═══ Data to examine ═══

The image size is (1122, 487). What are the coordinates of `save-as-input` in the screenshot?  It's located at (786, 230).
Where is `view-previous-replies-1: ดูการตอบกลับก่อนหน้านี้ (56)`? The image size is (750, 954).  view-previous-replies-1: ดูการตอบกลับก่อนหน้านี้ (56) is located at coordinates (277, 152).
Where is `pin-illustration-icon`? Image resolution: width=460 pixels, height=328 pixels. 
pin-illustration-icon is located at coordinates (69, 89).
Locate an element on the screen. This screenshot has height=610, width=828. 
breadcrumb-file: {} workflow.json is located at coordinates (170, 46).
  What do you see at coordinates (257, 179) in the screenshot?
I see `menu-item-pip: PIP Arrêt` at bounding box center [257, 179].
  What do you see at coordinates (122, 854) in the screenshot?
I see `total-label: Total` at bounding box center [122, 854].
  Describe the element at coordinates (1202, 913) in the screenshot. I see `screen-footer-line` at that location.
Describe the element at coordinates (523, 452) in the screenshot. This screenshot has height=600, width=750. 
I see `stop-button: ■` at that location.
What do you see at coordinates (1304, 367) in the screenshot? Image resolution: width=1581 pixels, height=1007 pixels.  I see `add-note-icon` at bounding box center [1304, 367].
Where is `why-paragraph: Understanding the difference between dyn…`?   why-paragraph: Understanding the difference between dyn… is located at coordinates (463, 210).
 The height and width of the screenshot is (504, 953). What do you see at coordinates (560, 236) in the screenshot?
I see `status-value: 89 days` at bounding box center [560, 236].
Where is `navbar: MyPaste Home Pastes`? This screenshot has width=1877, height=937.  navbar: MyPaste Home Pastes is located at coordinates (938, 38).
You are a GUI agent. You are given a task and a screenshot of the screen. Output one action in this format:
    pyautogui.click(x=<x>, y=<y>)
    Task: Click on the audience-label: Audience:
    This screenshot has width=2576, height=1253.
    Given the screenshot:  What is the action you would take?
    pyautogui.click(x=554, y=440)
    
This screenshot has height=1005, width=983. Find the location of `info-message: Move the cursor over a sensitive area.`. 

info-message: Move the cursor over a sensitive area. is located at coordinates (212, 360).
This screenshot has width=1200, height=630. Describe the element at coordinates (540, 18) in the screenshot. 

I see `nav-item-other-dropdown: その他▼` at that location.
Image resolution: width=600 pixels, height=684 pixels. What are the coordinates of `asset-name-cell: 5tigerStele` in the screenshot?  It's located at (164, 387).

═══

*Job item:*
Reproduce every one of the entries above word for word, without altering anything.

*Written solution:*
The image size is (1122, 487). What are the coordinates of `save-as-input` in the screenshot?  It's located at (786, 230).
Where is `view-previous-replies-1: ดูการตอบกลับก่อนหน้านี้ (56)`? The image size is (750, 954).  view-previous-replies-1: ดูการตอบกลับก่อนหน้านี้ (56) is located at coordinates (277, 152).
Where is `pin-illustration-icon`? Image resolution: width=460 pixels, height=328 pixels. 
pin-illustration-icon is located at coordinates (69, 89).
Locate an element on the screen. This screenshot has height=610, width=828. 
breadcrumb-file: {} workflow.json is located at coordinates (170, 46).
  What do you see at coordinates (257, 179) in the screenshot?
I see `menu-item-pip: PIP Arrêt` at bounding box center [257, 179].
  What do you see at coordinates (122, 854) in the screenshot?
I see `total-label: Total` at bounding box center [122, 854].
  Describe the element at coordinates (1202, 913) in the screenshot. I see `screen-footer-line` at that location.
Describe the element at coordinates (523, 452) in the screenshot. This screenshot has height=600, width=750. 
I see `stop-button: ■` at that location.
What do you see at coordinates (1304, 367) in the screenshot? Image resolution: width=1581 pixels, height=1007 pixels.  I see `add-note-icon` at bounding box center [1304, 367].
Where is `why-paragraph: Understanding the difference between dyn…`?   why-paragraph: Understanding the difference between dyn… is located at coordinates (463, 210).
 The height and width of the screenshot is (504, 953). What do you see at coordinates (560, 236) in the screenshot?
I see `status-value: 89 days` at bounding box center [560, 236].
Where is `navbar: MyPaste Home Pastes`? This screenshot has width=1877, height=937.  navbar: MyPaste Home Pastes is located at coordinates (938, 38).
You are a GUI agent. You are given a task and a screenshot of the screen. Output one action in this format:
    pyautogui.click(x=<x>, y=<y>)
    Task: Click on the audience-label: Audience:
    This screenshot has width=2576, height=1253.
    Given the screenshot:  What is the action you would take?
    pyautogui.click(x=554, y=440)
    
This screenshot has height=1005, width=983. Find the location of `info-message: Move the cursor over a sensitive area.`. 

info-message: Move the cursor over a sensitive area. is located at coordinates (212, 360).
This screenshot has width=1200, height=630. Describe the element at coordinates (540, 18) in the screenshot. 

I see `nav-item-other-dropdown: その他▼` at that location.
Image resolution: width=600 pixels, height=684 pixels. What are the coordinates of `asset-name-cell: 5tigerStele` in the screenshot?  It's located at (164, 387).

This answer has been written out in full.